Add Error Handling Notifications following the instructions in the above section using the following values.

Error Values

  • Summary – {{ "Get Results Object – " + getResultsObjectResult.body.code }}
  • Message – {{ getResultsObjectResult.body.message }}

Success Values

  • Summary – Get Document Processing Results Object
  • Message –

  {{ getResultsObjectResult.body.detectedDocumentTypes[0].confidence + ' – ' + getResultsObjectResult.body.detectedDocumentTypes[0].documentType }}

  • Display Mode – transient
  • Type – confirmation

Add JS Code

The JSON object returned by AI Document Processing has a lot of information in it.  Add the following JavaScript Code to extract just enough to show that everything worked.

  • Drag "JS Code" from the action drawer to the end of the action chain
  • In the code block enter
let processedDocInfo = {};

getResultsObjectResult.body.pages[0].documentFields.forEach((element) => {
  processedDocInfo[element.fieldLabel.name] = element.fieldValue.value;
});

JavaScript Parse Results

Add Fire Notification

Add a final Notification to display the results

  • Drop a Fire Notification at the end of the Action Chain
  • Set the following values
    • Summary – Processed JSON Object
    • Message – {{ JSON.stringify(processedDocInfo) }}
    • Type – confirmation

Results Notification

Process an Invoice

This application should work with most standard invoices you can find on the web. 
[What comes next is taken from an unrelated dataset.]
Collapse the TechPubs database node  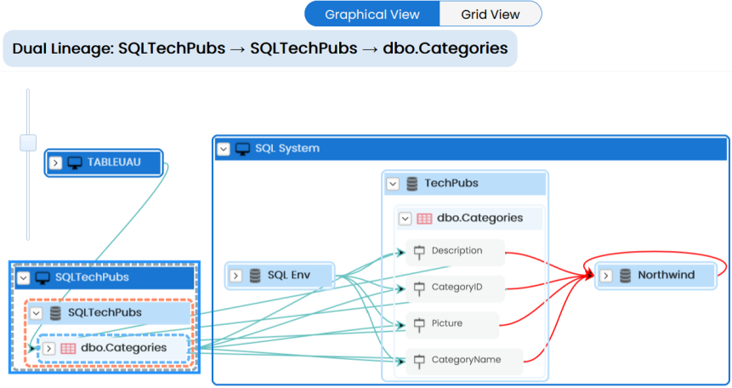click(393, 183)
  • Search for and download an invoice in an image format (.jpg, .png)
    To keep the examples from getting to complex, this application is configured to only work with images.
  • Click the "Preview" button in the upper right corner of Visual Builder
    When the Preview page opens, you should be able to open the same URL on your phone as well.
    Preview Application

     
  • Click the "Take Photo" button
    • If you're on your PC, select the invoice file
    • If you're on your phone, use your camera to take a picture of the invoice

The notifications should fire at each step of the action chain.  The AI processing step can take a few moments.  At the end of the chain, a simplified JSON object will be shown.  Compare the values with the invoice.

Once you're through experimenting, you will probably want to manually delete the files in your bucket.

Next Steps

At this point, you have the data from the document returned in a JSON object.  You could:

  • Create a screen to validate and update the data
  • Push the validated data into a Business Object or a Fusion Application
  • Add routines to handle other types of pre-trained documents
  • Train your own model in the AI tool to handle custom documents
  • Modify the application to work with other file types such as a .pdf file
  • Examine the JSON file in your OS Bucket to see what other information is available
  • Add a DELETE endpoint to your Object Storage service to use in your action chain for deleting the files after they have been processed

Although the steps above are for working with Document Understanding, they can easily be adapted to work with the other AI services as needed.